EXERCISE TASK A:
Can you convert the stretch of the records from the line containing "Describe the element at coordinates (545, 812)" through the line containing "Locate an element" into a JSON list of strings, one string per line, with blank lines left out?

PAGE TEXT:
Oh, Those Lawyers

Every attorney publication I’ve read or speaking engagement I’ve attended[1] invariably, eventually, relentlessly tackles one of two weighty subjects:

1. The importance of striking a balance between work life and personal life.

2. Maintaining civility within the practice of law.

For those of you who aren’t attorneys, imagine reading an editorial advocating sexual modesty written by a porn star, or hearing a lecture on the value of Charles Darwin’s research given by a creationist.

The same attorney who stands before a gathering of a Young Lawyer Conference and says that attorneys must remember to keep their work lives in perspective and make time for hobbies and interests wouldn’t hesitate to fire any associate who chronically left the office at 5:00 o’clock to play beer league softball or take improv classes.

And that lawyer who writes the piece stressing civility towards his fellow practitioner might be first in line to embed passive-aggressive asides in his correspondence with you if you ever have the misfortune of being on the opposite side of the negotiating table or courtroom.

Not all of the messengers are disingenuous.  Some trumpet these themes because they’ve observed the same professional mores I and many others have.  Some are merely oblivious to the contradiction.  They fail to take notice of the fact that their behavior is at odds with their stated philosophy.

I do believe that there are a few, however, who say or write such things for public consumption because they suspect these to be the most beneficial to their own image, despite the fact that it does not reflect the reality of their conduct or their core beliefs about the profession.  I wouldn’t be the first to point out that the transition from law to politics is often silky-smooth.

Saying that “lawyers are assholes” is an oversimplification.  And probably an unfair one at that.  The vast majority of attorneys aren’t difficult people.  But lawyer jokes and stereotypical reputations didn’t materialize out of thin air, either.  I would describe it thusly: Lawyers, as a group, possess traits that are positive in some contexts, but do these same attorneys a disservice when those characteristics migrate from the specific environments in which they’re helpful.  Those traits might include things like tenacity, self-importance, and being extremely particular about minutiae.  So, describing a “typical” lawyer as an asshole would be as imprecise as criticizing a bird for being extremely slow on the basis that it doesn’t walk very well.

Lawyers are generally terrible at keeping the importance of their work in the proper perspective.  Not only have I dealt with this on a personal level, but friends of mine who work in the paralegal or document services industries have no shortage of stories about attorneys at large firms who think nothing of making sudden requests for work at all hours of the day or night, weekends and holidays notwithstanding, despite the fact that the work might only be “important” insofar as it saves a billion-dollar company a few thousand bucks over the course of a year.

MATERIAL PROVIDED:

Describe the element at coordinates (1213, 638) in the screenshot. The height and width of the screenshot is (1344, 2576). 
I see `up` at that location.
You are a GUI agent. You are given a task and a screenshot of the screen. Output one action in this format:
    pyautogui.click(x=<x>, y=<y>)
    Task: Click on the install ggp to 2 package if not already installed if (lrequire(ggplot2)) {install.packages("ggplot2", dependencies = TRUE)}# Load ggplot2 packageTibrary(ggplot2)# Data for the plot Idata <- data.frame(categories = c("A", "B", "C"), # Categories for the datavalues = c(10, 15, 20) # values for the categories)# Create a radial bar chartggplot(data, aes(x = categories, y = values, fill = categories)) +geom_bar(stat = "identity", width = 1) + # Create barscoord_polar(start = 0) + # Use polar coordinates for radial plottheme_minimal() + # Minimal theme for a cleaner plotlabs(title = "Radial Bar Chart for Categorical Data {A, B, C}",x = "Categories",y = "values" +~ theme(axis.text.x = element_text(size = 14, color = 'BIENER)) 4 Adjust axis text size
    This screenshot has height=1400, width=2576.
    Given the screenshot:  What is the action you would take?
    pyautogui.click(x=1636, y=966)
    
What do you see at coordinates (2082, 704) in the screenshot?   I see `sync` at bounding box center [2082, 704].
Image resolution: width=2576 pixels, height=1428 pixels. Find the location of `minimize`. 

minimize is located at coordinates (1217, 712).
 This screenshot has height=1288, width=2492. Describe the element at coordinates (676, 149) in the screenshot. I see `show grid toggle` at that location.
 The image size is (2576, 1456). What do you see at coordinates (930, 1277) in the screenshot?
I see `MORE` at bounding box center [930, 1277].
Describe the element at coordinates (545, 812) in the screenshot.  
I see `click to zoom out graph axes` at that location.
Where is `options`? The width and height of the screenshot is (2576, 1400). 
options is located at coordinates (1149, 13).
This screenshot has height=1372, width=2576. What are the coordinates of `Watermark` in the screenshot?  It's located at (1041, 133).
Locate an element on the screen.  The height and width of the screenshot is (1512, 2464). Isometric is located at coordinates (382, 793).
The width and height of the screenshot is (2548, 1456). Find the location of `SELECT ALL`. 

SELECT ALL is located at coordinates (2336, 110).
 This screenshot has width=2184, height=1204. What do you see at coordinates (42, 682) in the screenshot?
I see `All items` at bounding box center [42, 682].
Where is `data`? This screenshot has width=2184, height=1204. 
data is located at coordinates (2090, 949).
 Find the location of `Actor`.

EXERCISE TASK B:
How would you render this sentence from the essay on lawyers in Spanish: "The vast majority of attorneys aren't difficult people."

RESPONSE A:
[
  "Describe the element at coordinates (545, 812) in the screenshot.  ",
  "I see `click to zoom out graph axes` at that location.",
  "Where is `options`? The width and height of the screenshot is (2576, 1400). ",
  "options is located at coordinates (1149, 13).",
  "This screenshot has height=1372, width=2576. What are the coordinates of `Watermark` in the screenshot?  It's located at (1041, 133).",
  "Locate an element on the screen.  The height and width of the screenshot is (1512, 2464). Isometric is located at coordinates (382, 793)."
]

RESPONSE B:
La gran mayoría de los abogados no son personas difíciles.